**QUESTIONS ON THE MATERIAL:**
(a) In the opinion piece on Design Thinking in healthcare, what measure has been advocated for decades to reduce the spread of opportunistic infections?
(b) Reproduce the part of the opinion piece on Design Thinking in healthcare starting with "Even highly effective solutions, like" and going on through "makes this point.".

(Beginning of EXTRACTED TEXT)

Design Thinking and Solutions in Medicine, Health & Care

 

Opinion | Joseph Ferenbok
Date: August 30, 2019


Over the last several years there has been a rise in the application of Design Thinking for creative problem-solving in healthcare. Having been an early adopter and proponent of Design Thinking it has pained me over the last several years to admit and realize the limitations and short-comings of Design Thinking in health and medicine.  I do not wish to be fatalistic, but I do not believe that the approach is completely without merit, and using a human-centric strategy is (in my opinion) significantly better in many cases especially in healthcare contexts than many other approaches (if your goal is to improve quality of life or patient experience).  However, there are a number of nuances to Design Thinking that
are incongruous with innovation in health and care because of the specialized ethical and regulatory constraints 

One significant point of contention is the focus on and use of language associated with finding “solutions”.  Although in many cases the identification of needs and framing of problems within Design Thinking positions the outcome to the process as a human-centric “solution” to the identified problem. This can be extremely problematic and borderline unethical in healthcare. For one, the nature of problems in health and care tend to be more on the side of complex “wicked” problems of design rather than absolute binary problems that have definitive solutions.  For example, the redesign of a process or practice in a hospital will not in all cases ‘solve’ the identified problem.  To reduce the spread of opportunistic infections the proposed solution seems simple—get people to wash their hands.  Hand washing as a “solution” as part of anti-microbial stewardship has been advocated for decades.  Even if handwashing was performed 100% of the time by everyone, it would not entirely “solve” the spread of opportunistic infections.  The reality is that many of the problems in health and care are complex and multi-factorial and no one “solution” is likely to the absolute magic bullet for prevention.   

Even highly effective solutions, like vaccines, are not in and of themselves ‘solutions’ to medical problems because they, like many other interventions, are deeply embedded in ideologies, practices, customs and beliefs that complicate how problems are solved.  The Anti-vaxxer movement, if nothing else, adequately makes this point.

(End of EXTRACTED TEXT)
(Beginning of RECORDED DATA)

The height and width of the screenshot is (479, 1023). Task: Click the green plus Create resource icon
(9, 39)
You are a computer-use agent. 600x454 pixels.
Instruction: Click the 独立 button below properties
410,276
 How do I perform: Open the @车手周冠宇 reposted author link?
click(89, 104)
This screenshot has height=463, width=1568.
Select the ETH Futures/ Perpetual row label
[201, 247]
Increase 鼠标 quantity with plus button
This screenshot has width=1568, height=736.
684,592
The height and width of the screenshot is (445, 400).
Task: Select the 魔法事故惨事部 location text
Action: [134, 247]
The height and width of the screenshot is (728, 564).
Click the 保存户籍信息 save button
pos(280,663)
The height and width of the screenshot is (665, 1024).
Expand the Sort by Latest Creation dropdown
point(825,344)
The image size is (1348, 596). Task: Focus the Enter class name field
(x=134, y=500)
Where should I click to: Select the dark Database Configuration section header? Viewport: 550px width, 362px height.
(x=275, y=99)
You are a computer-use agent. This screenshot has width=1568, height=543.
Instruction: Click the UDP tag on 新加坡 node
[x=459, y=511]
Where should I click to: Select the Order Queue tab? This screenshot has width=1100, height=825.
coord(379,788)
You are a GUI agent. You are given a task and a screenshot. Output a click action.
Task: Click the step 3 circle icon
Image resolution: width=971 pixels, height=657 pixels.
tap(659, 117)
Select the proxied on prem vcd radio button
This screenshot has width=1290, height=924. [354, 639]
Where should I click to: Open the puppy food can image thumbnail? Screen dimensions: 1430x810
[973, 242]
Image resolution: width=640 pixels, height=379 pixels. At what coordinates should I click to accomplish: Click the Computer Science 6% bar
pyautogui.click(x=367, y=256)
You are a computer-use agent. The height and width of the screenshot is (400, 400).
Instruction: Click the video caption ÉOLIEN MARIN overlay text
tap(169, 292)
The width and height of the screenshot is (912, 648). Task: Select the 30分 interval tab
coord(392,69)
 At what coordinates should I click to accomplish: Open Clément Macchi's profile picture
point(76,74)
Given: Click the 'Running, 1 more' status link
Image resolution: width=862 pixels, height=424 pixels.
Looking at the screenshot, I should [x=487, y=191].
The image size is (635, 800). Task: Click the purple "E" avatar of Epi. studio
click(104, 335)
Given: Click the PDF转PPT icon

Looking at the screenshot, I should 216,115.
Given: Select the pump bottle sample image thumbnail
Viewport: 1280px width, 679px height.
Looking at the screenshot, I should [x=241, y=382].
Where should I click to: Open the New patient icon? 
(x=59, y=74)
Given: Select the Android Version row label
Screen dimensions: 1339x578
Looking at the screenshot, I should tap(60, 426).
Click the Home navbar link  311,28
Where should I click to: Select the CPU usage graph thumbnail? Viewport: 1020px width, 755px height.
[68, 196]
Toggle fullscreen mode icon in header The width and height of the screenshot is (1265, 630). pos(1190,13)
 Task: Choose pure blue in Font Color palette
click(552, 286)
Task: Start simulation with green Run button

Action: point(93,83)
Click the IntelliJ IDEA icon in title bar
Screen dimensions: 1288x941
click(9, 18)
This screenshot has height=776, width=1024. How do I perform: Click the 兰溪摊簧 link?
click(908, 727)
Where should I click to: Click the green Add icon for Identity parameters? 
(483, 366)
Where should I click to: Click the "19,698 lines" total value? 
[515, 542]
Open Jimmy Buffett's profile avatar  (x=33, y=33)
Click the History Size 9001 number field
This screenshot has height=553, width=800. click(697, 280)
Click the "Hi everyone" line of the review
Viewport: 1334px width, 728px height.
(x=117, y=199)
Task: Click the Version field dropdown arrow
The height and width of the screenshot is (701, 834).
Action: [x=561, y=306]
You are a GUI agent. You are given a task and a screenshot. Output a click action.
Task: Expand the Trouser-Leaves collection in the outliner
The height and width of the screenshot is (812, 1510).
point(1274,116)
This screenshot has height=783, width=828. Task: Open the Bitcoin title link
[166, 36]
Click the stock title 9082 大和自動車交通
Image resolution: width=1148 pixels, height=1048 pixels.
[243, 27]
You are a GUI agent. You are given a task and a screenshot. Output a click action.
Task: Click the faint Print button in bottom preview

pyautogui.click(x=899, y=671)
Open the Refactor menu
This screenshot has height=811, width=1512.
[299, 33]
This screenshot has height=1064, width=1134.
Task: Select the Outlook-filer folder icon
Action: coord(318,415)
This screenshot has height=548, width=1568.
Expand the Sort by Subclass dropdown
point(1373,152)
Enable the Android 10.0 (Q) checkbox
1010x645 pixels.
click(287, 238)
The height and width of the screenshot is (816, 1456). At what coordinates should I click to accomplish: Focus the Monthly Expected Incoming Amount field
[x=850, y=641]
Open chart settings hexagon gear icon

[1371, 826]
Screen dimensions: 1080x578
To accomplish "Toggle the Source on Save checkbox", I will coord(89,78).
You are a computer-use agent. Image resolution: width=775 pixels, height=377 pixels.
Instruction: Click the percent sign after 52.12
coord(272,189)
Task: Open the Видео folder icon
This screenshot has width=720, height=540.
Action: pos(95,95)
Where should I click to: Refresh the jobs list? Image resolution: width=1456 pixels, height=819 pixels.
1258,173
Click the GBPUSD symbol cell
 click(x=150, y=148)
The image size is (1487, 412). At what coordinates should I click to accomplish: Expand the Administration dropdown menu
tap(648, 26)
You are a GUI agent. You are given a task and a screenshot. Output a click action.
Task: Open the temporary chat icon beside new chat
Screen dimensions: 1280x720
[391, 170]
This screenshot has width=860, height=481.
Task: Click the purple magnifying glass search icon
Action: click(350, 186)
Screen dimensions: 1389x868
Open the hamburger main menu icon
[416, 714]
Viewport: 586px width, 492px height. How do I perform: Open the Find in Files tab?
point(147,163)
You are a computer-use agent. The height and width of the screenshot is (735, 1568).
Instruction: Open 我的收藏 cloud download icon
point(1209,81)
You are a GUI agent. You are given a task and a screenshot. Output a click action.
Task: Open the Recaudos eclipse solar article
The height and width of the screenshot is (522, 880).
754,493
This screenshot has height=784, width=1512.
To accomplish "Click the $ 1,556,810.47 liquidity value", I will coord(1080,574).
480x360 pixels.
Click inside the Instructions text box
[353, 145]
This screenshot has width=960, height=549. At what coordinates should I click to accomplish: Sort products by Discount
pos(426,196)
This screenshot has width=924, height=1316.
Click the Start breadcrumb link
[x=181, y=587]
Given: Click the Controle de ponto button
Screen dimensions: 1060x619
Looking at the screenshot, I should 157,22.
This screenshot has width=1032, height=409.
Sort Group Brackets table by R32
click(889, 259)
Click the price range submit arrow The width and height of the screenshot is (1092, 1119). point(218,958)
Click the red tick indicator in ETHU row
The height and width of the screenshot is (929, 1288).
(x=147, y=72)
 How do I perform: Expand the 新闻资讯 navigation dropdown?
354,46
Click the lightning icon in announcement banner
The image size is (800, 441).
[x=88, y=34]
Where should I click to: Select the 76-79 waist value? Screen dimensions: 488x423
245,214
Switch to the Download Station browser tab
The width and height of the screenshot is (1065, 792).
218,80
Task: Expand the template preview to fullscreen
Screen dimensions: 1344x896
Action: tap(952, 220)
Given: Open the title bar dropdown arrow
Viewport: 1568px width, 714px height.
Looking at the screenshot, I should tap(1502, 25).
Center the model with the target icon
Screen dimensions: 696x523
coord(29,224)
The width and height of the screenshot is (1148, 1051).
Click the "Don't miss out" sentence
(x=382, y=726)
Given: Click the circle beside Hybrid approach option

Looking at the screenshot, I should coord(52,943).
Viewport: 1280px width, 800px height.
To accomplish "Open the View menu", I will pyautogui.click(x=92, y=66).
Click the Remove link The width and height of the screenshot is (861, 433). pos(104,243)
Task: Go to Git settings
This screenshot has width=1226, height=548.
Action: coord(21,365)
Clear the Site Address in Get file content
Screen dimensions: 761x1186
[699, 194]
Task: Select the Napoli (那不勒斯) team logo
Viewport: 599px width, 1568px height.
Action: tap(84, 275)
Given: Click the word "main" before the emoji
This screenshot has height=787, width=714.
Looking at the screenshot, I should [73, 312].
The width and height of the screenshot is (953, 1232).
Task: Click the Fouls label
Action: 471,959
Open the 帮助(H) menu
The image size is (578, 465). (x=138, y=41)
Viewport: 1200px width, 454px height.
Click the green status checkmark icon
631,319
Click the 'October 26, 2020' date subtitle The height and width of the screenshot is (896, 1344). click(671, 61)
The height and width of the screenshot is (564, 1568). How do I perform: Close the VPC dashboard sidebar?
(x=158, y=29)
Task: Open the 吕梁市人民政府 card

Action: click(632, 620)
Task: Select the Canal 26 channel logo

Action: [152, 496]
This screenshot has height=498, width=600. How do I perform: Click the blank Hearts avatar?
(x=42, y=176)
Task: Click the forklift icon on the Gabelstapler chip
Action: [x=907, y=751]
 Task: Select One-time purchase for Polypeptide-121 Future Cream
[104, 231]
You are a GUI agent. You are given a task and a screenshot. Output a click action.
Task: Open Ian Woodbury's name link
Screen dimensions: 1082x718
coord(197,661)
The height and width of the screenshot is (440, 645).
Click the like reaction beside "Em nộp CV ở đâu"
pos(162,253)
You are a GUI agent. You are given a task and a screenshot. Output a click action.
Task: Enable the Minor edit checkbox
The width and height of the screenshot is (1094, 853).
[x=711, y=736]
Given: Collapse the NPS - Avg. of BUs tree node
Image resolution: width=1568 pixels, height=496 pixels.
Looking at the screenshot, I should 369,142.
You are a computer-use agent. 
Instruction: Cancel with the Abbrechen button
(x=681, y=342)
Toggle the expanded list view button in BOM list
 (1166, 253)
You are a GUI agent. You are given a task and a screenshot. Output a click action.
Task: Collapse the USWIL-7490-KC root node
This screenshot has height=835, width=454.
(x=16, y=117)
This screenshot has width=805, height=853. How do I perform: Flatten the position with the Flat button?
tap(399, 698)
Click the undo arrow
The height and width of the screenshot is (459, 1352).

(End of RECORDED DATA)

**RESPONSES IN ORDER:**
(a) Hand washing, as part of anti-microbial stewardship.

(b)
Even highly effective solutions, like vaccines, are not in and of themselves ‘solutions’ to medical problems because they, like many other interventions, are deeply embedded in ideologies, practices, customs and beliefs that complicate how problems are solved.  The Anti-vaxxer movement, if nothing else, adequately makes this point.